## Begin DATASET CONTENT

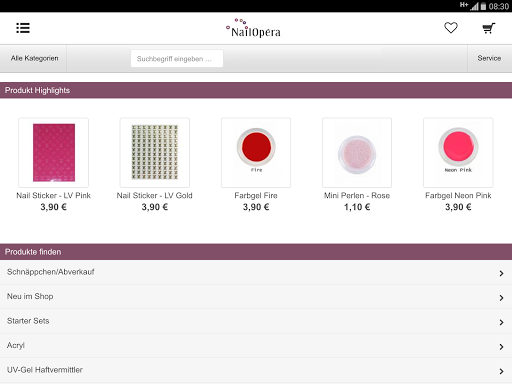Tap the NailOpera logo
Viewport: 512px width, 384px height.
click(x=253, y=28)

## End DATASET CONTENT
## Begin DATASET CONTENT

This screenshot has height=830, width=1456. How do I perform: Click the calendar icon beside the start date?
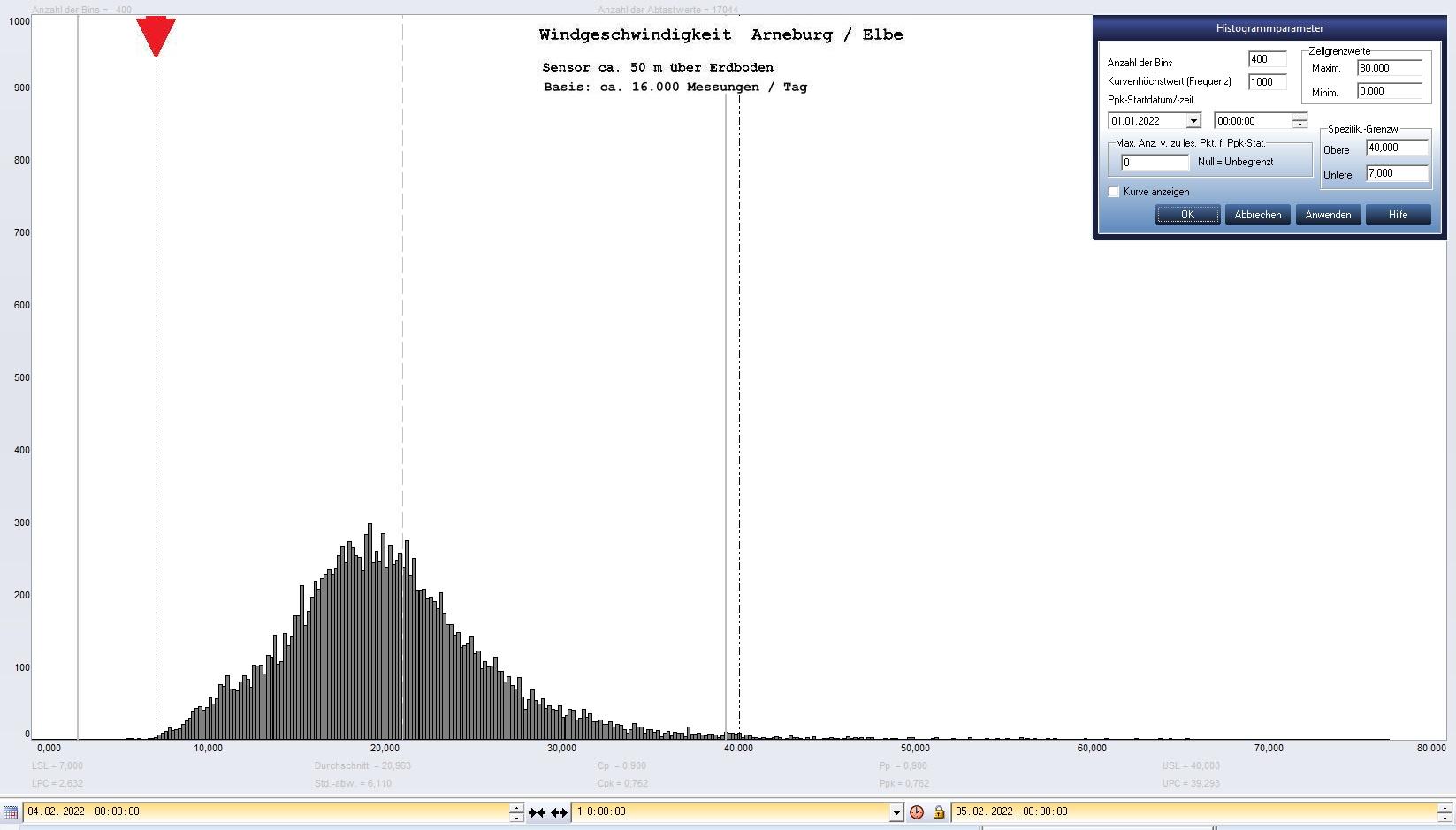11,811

## End DATASET CONTENT
## Begin DATASET CONTENT

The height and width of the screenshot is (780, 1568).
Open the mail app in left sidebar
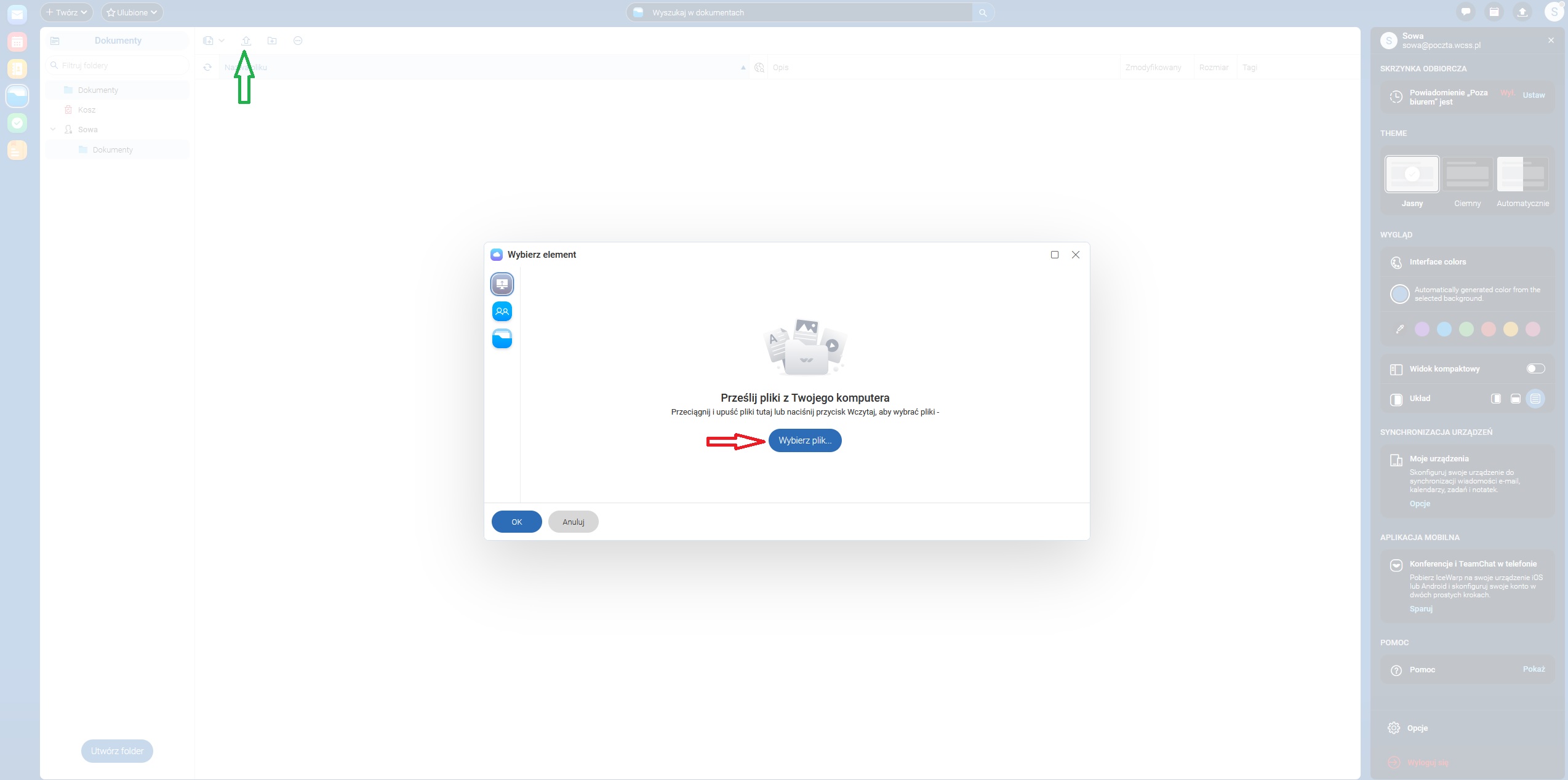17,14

## End DATASET CONTENT

> [WHAT THE TASK REQUIRES]: Find each line in the records that contains the word "screenshot" and copy those lines out in full. Case counts, so only an exact match of capitalization qualifies.

> [OUTPUT FOR THIS TASK]:
This screenshot has height=830, width=1456. How do I perform: Click the calendar icon beside the start date?
The height and width of the screenshot is (780, 1568).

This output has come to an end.